[INFORMATION SHOWN]
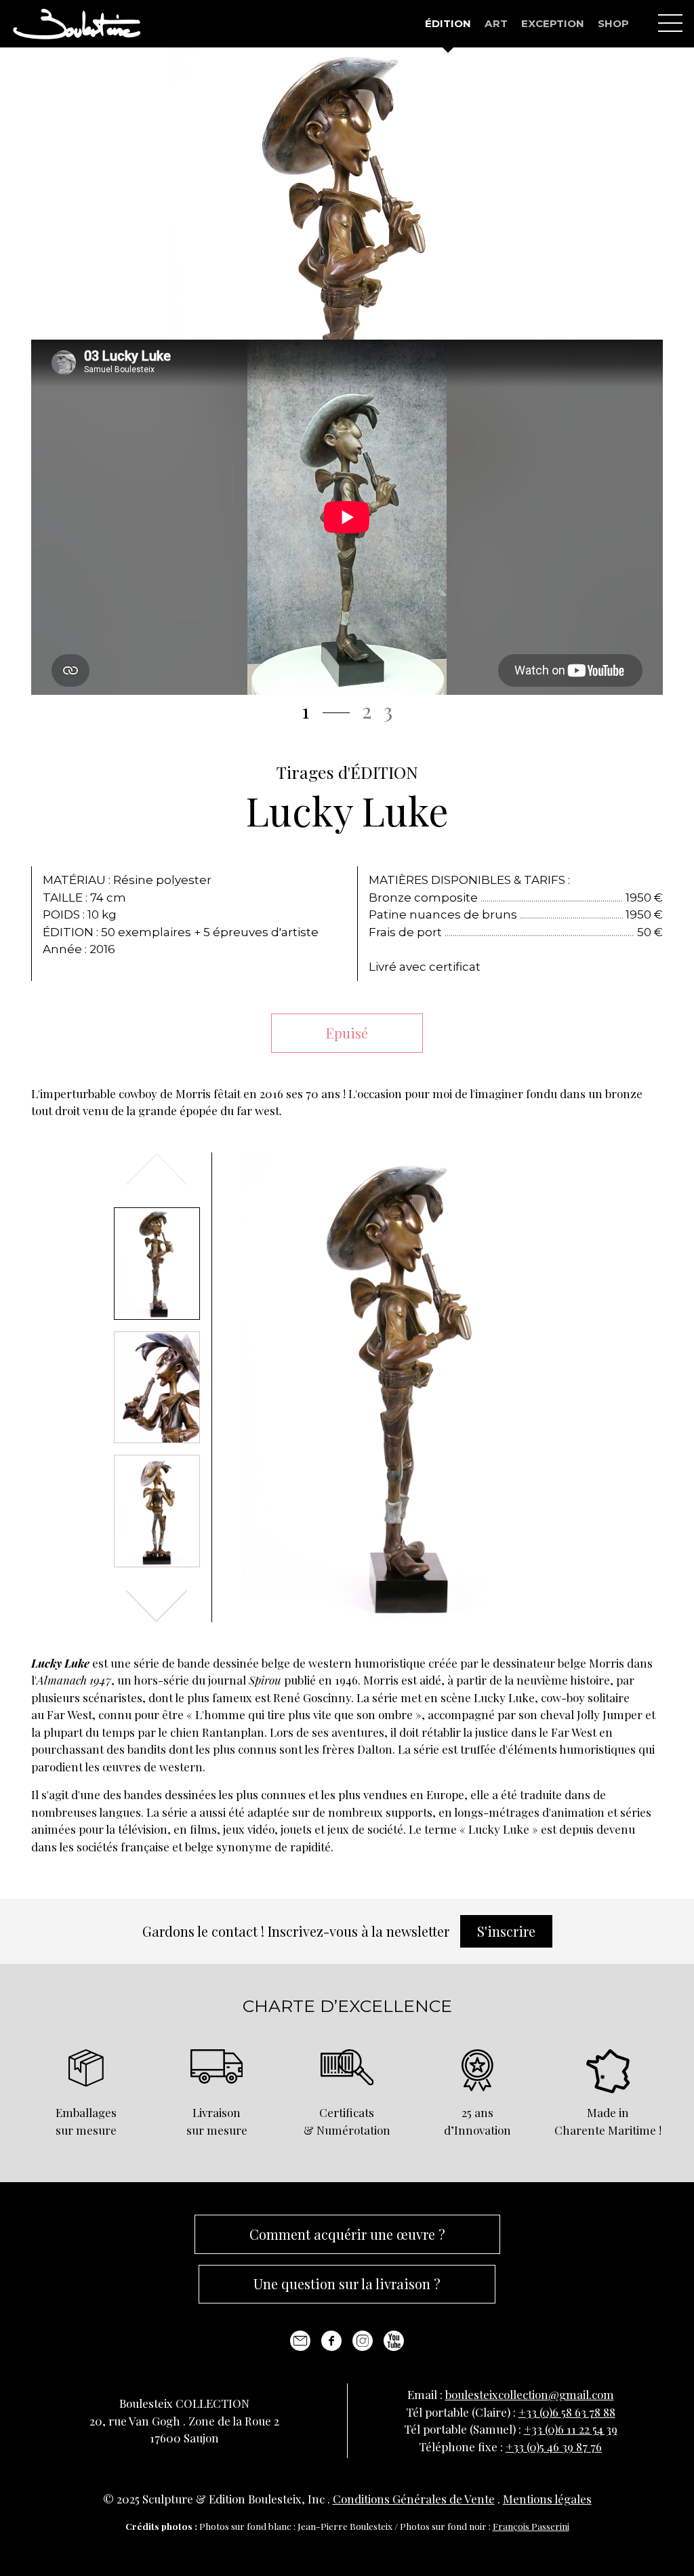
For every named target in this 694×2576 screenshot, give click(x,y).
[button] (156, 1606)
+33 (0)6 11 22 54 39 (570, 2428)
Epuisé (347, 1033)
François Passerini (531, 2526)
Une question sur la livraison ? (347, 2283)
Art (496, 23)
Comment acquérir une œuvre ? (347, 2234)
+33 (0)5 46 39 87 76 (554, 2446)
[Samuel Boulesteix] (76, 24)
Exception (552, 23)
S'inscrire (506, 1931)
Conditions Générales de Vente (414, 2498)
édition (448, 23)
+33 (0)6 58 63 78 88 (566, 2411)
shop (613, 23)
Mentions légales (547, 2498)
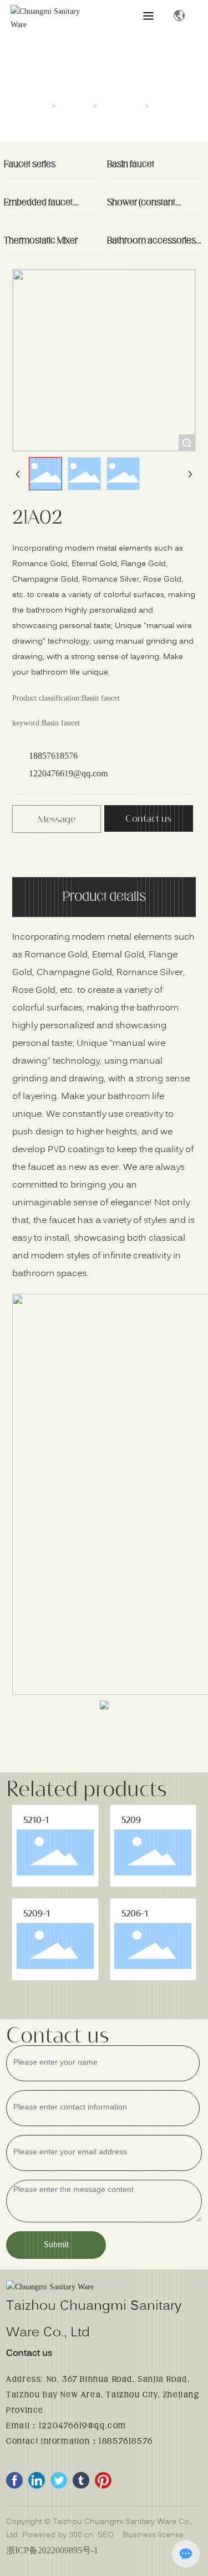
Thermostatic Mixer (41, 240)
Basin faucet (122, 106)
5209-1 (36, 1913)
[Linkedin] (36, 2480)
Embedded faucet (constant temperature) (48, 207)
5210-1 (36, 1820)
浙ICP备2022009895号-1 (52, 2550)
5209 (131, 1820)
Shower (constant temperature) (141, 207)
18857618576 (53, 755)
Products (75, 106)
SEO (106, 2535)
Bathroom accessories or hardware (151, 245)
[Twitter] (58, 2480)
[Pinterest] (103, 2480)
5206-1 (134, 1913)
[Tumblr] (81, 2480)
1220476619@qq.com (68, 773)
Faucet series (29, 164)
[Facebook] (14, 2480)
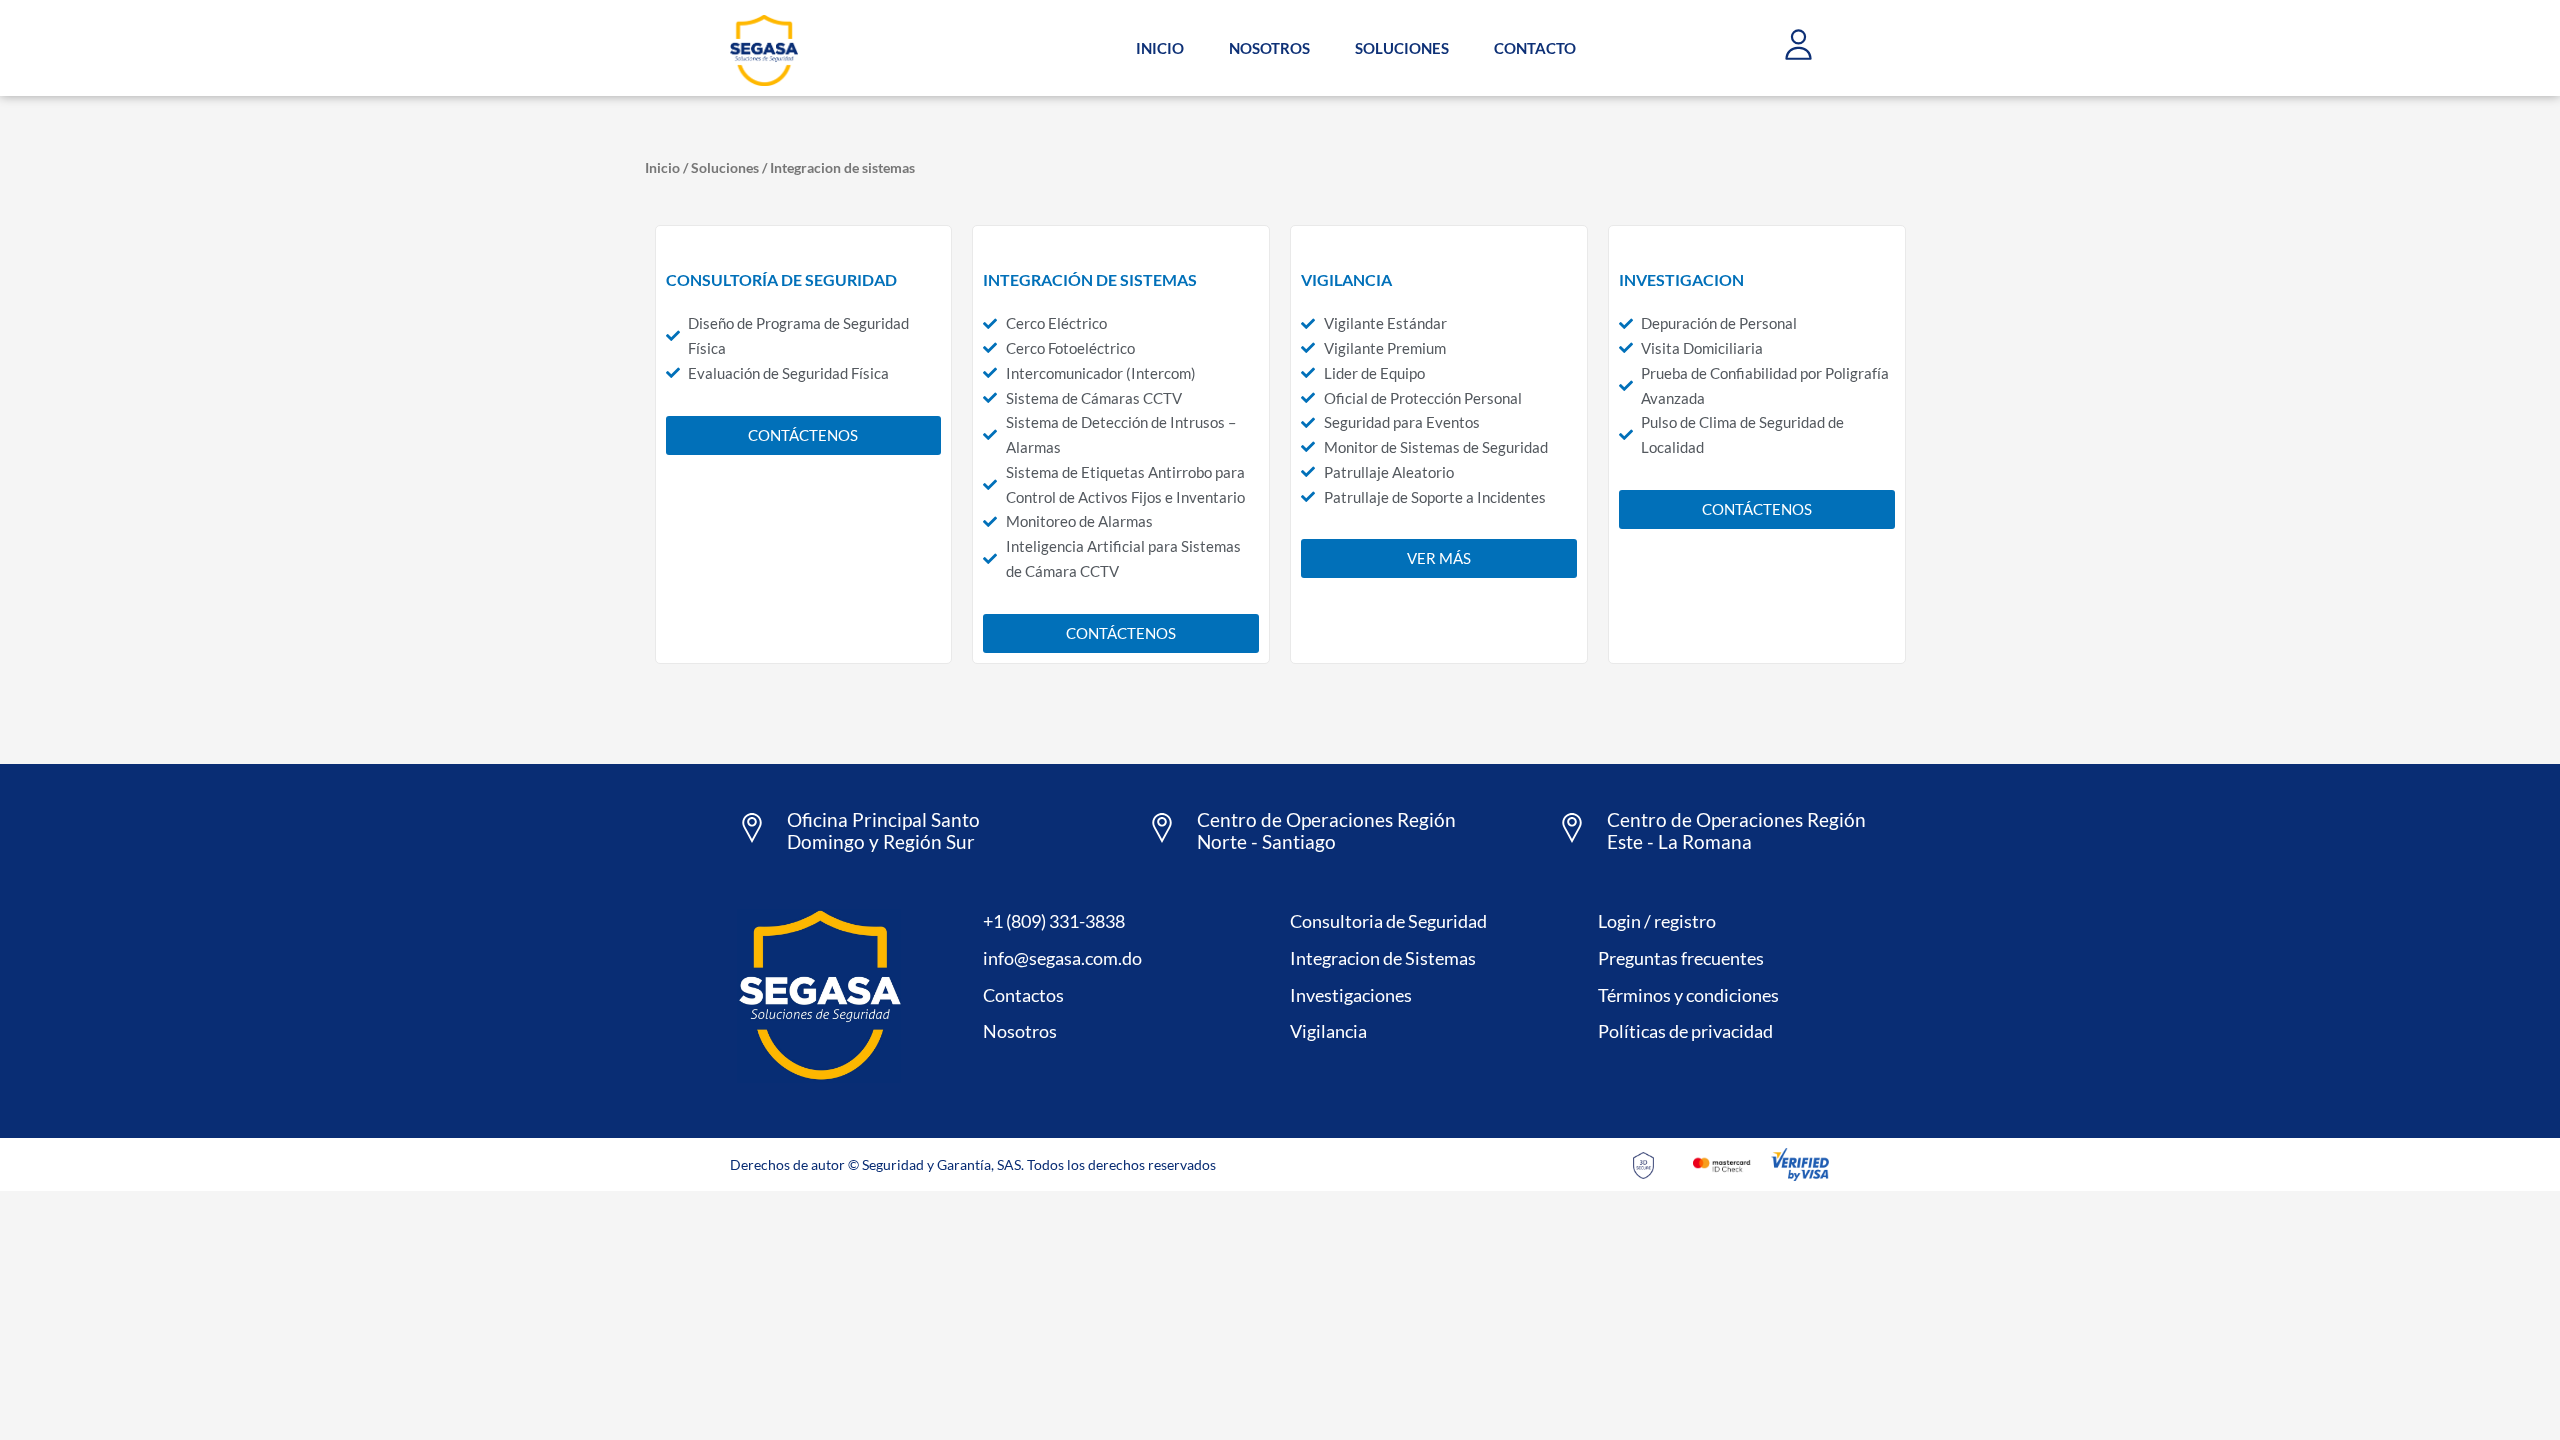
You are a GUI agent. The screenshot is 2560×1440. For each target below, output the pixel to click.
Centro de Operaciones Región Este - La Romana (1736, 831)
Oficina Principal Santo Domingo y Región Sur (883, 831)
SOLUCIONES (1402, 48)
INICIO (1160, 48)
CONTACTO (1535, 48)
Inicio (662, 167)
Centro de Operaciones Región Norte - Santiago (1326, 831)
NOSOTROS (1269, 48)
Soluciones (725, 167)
[/INFORMATION SHOWN]
▶ [REQUIREMENT]:
Everything from the line that contains "Oficina Principal Santo" through the end of the records must be duplicated exactly, and nothing outside that range.

▶ [SOLUTION TO THIS PROBLEM]:
Oficina Principal Santo Domingo y Región Sur (883, 831)
SOLUCIONES (1402, 48)
INICIO (1160, 48)
CONTACTO (1535, 48)
Inicio (662, 167)
Centro de Operaciones Región Norte - Santiago (1326, 831)
NOSOTROS (1269, 48)
Soluciones (725, 167)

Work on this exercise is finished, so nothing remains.